Although these are charges, the court pointed out that because of the hindering prosecution and conspiracy charges, she poses a serious risk of obstruction and is likely to engage in illegal activity.

Brandy Blas testified that she is a 2006 graduate of Leilehua High School, was born and raised in Wahiawa and has lived at 33 Karsten Drive since the sixth grade.

Kiehm said Brandy Blas’ father, seated in the courtroom, lives at 33 Karsten Drive, the house where Blas grew up (and where Bradley’s body was found).

“No one disputes that she is charged with a serious crime,” Kiehm acknowledged, adding that Brandy Blas was not breaking into houses or running away.

“Flue from jurisdiction is not even in her vocabulary,” he added.

He asked that bail be set at $100,000.

Assistant District Attorney Erika Candelario opposed the motion, saying that if convicted of the crimes she is charged with, Brandy Blas could get life without the possibility of parole, making her a flight risk.

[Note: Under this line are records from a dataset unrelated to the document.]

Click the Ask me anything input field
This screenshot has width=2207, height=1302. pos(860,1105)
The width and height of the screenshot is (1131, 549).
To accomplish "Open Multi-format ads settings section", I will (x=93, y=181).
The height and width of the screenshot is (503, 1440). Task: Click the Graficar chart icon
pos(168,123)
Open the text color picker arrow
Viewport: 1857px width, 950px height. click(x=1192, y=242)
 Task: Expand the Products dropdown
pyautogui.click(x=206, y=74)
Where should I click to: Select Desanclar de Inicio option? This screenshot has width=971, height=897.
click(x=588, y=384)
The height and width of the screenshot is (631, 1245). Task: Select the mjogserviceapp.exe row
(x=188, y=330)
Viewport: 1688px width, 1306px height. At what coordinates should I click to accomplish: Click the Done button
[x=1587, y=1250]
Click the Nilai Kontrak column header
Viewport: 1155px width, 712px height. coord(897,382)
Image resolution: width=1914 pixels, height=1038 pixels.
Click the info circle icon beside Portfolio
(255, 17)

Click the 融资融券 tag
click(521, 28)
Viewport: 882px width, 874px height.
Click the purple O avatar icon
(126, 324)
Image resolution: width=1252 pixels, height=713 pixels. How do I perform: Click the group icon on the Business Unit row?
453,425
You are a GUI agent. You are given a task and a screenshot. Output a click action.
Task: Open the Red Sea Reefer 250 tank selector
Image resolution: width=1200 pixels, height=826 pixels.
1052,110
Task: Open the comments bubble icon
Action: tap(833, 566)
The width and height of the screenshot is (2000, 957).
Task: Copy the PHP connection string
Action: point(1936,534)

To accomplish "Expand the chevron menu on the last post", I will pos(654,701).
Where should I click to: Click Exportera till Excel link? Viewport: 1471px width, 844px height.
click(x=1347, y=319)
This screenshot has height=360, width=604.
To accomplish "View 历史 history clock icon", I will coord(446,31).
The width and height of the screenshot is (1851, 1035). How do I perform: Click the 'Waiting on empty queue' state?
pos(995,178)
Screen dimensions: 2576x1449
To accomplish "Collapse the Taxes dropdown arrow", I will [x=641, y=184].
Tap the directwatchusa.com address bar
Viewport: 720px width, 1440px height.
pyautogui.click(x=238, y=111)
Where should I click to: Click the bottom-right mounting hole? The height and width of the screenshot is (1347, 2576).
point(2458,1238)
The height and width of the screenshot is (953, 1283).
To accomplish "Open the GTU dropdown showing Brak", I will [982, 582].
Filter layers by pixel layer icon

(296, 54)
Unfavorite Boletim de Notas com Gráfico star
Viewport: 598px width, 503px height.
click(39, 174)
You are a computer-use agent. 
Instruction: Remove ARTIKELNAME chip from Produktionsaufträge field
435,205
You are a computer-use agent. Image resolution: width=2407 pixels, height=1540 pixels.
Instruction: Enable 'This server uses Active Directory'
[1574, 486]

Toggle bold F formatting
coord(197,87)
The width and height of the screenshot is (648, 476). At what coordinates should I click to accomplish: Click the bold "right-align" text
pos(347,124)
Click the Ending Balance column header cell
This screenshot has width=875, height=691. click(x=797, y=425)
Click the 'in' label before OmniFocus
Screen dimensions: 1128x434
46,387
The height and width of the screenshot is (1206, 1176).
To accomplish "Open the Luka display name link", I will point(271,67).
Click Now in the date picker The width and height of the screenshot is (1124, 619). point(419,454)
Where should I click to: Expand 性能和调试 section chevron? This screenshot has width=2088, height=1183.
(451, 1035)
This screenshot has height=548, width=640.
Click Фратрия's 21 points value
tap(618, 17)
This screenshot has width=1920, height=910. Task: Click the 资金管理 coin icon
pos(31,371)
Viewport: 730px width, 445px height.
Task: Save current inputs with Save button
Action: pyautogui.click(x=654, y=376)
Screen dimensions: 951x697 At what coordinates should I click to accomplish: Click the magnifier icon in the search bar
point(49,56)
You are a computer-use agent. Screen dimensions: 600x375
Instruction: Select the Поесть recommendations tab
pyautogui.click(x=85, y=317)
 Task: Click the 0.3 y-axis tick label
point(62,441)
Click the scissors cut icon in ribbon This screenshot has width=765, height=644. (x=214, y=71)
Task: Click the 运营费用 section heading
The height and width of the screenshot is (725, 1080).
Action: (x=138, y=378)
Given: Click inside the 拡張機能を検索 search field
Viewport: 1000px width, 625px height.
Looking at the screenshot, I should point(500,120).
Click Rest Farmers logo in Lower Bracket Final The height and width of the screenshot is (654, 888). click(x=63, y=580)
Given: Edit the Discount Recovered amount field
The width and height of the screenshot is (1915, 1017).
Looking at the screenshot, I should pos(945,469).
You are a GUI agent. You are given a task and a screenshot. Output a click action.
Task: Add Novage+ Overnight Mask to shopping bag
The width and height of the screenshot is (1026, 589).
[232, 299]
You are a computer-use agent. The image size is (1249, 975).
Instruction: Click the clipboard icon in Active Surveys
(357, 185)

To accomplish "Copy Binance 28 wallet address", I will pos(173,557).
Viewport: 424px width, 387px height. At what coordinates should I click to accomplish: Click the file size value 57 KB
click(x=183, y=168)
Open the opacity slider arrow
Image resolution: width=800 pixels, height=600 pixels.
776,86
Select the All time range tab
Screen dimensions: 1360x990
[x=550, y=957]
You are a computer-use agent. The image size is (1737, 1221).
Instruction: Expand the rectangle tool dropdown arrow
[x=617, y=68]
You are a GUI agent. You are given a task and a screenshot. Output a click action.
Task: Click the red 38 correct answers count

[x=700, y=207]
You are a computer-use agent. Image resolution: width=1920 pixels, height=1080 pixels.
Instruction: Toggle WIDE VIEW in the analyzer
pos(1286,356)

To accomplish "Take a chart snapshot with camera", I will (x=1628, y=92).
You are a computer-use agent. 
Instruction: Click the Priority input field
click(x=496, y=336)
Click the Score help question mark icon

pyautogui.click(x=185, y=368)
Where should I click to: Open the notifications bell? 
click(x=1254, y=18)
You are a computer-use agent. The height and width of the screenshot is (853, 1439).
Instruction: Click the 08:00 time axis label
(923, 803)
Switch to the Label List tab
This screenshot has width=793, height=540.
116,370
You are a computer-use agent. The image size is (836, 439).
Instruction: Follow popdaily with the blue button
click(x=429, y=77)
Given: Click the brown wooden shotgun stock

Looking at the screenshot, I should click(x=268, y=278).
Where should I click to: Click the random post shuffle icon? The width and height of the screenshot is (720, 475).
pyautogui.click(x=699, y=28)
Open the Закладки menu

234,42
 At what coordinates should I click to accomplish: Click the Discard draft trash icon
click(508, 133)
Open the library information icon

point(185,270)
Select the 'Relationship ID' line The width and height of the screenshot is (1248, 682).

In addition to murder, she is also charged with hindering prosecution, conspiracy, kidnapping, endangering the welfare of a minor, persistent nonsupport and, if released, poses a serious risk of obstruction of justice.

Candelario said Blas has already made false statements to emergency medical technicians and given instructions and directions to other people, so she definitely poses a risk.